● WHAT IS REQUIRED: Copy out each entry below verbatim, skipping the images.

● EXTRACTED ENTRIES:
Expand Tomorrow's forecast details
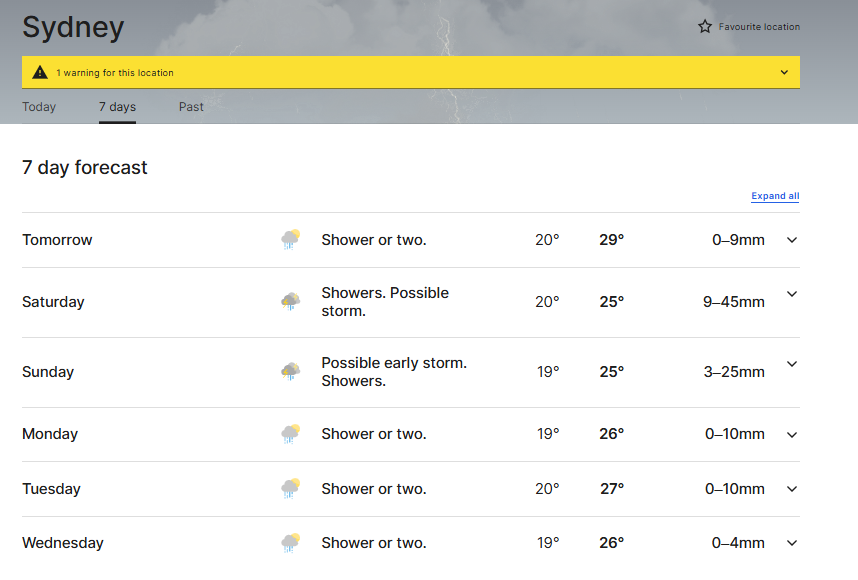Image resolution: width=858 pixels, height=580 pixels. 792,240
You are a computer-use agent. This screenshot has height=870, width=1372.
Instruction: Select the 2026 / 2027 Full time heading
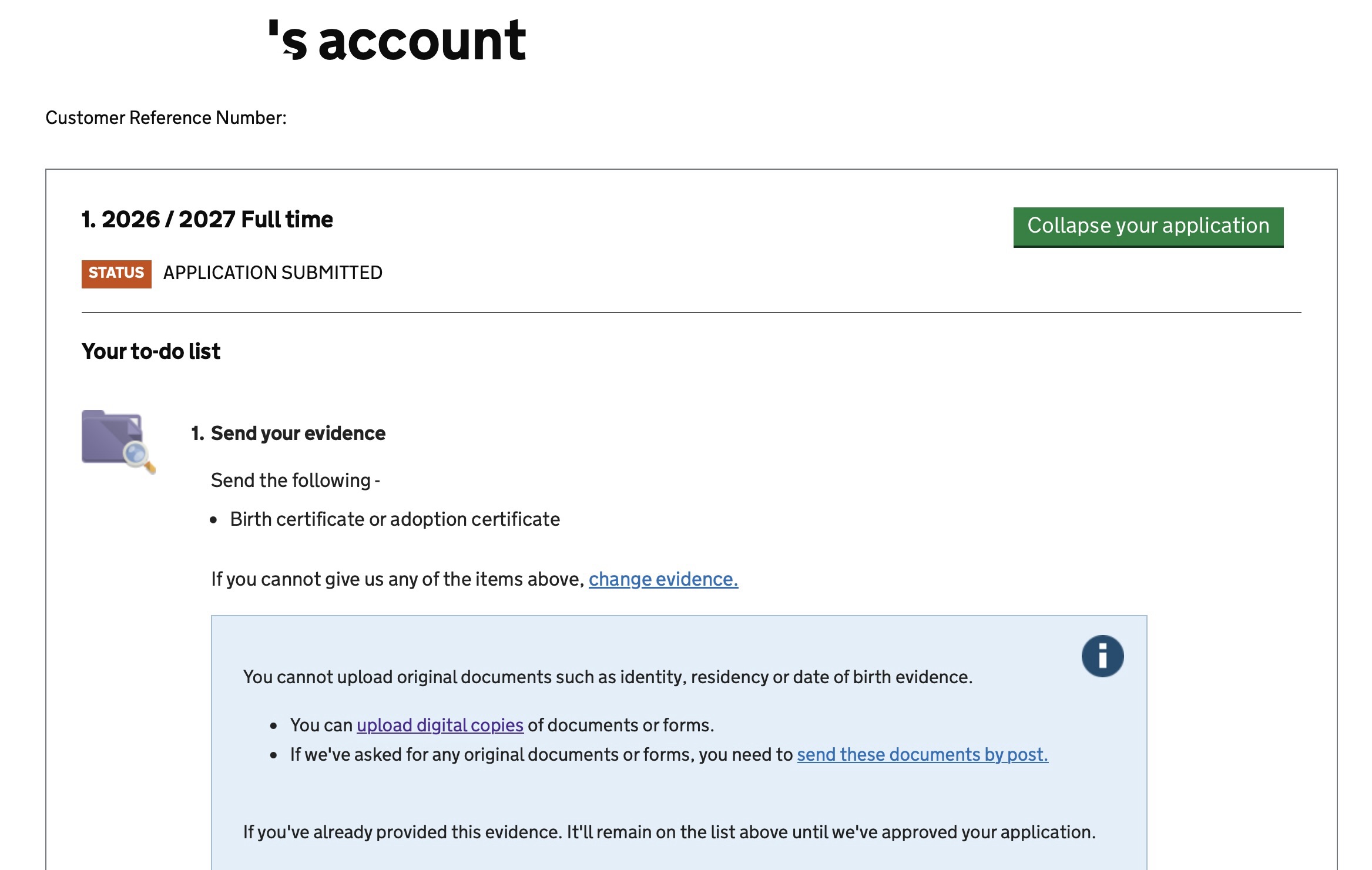click(207, 220)
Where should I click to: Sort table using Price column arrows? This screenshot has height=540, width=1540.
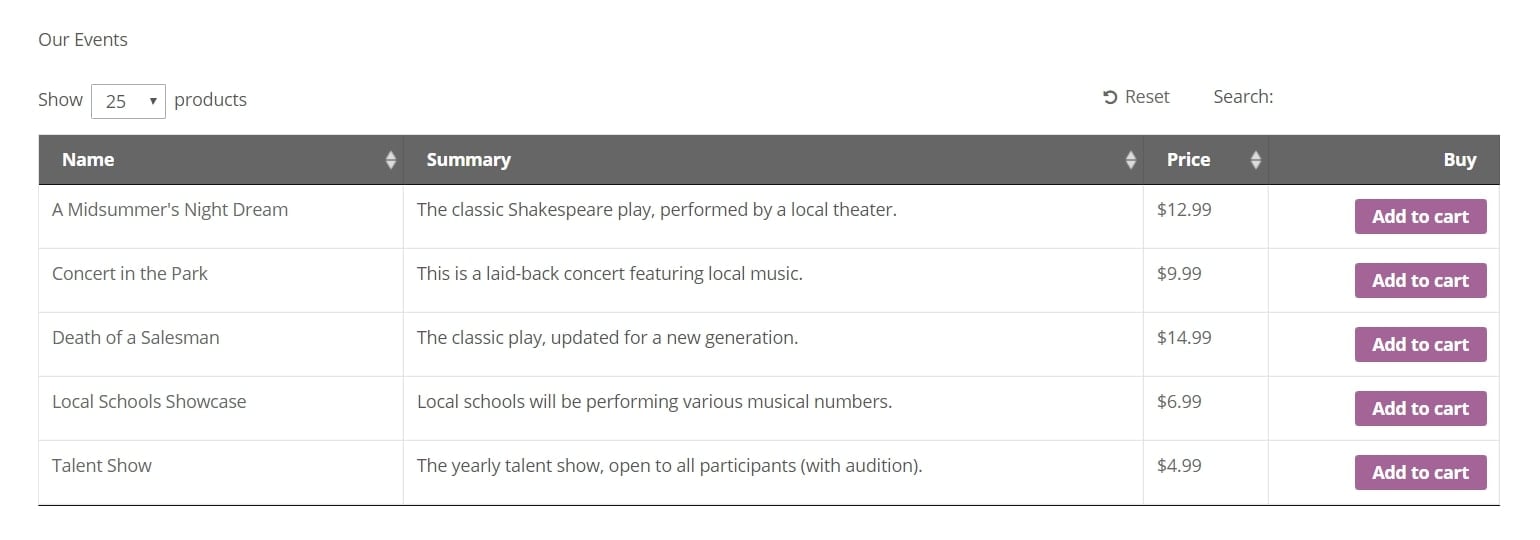coord(1256,160)
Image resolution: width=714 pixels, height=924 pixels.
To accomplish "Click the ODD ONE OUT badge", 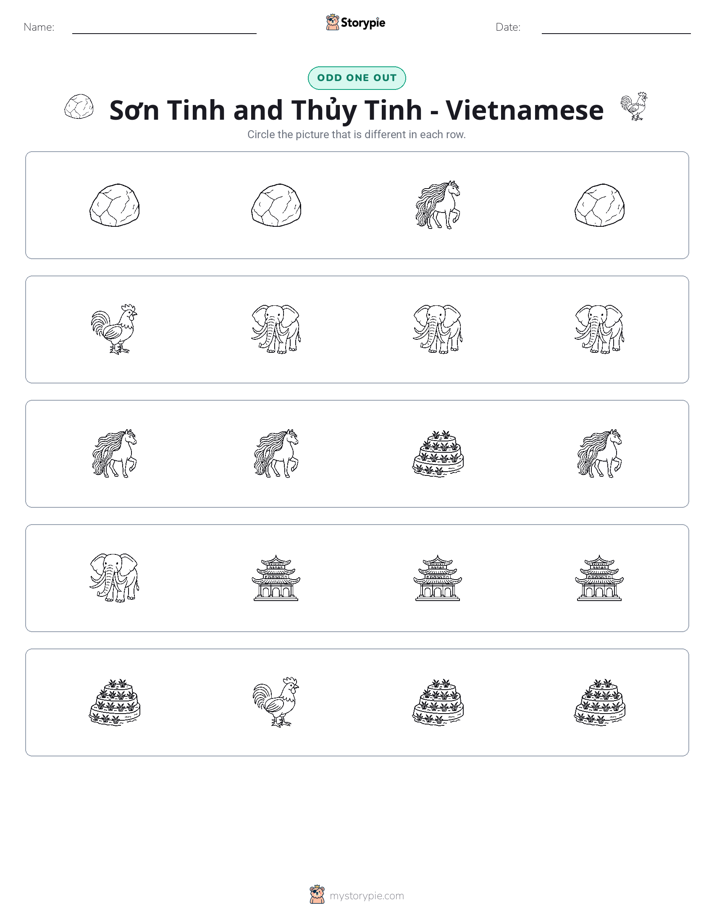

● OUTPUT FOR THIS EXERCISE:
Expand Tomorrow's forecast details
Image resolution: width=858 pixels, height=580 pixels. 792,240
You are a computer-use agent. This screenshot has height=870, width=1372.
Instruction: Select the 2026 / 2027 Full time heading
click(207, 220)
Where should I click to: Sort table using Price column arrows? This screenshot has height=540, width=1540.
coord(1256,160)
Image resolution: width=714 pixels, height=924 pixels.
To accomplish "Click the ODD ONE OUT badge", 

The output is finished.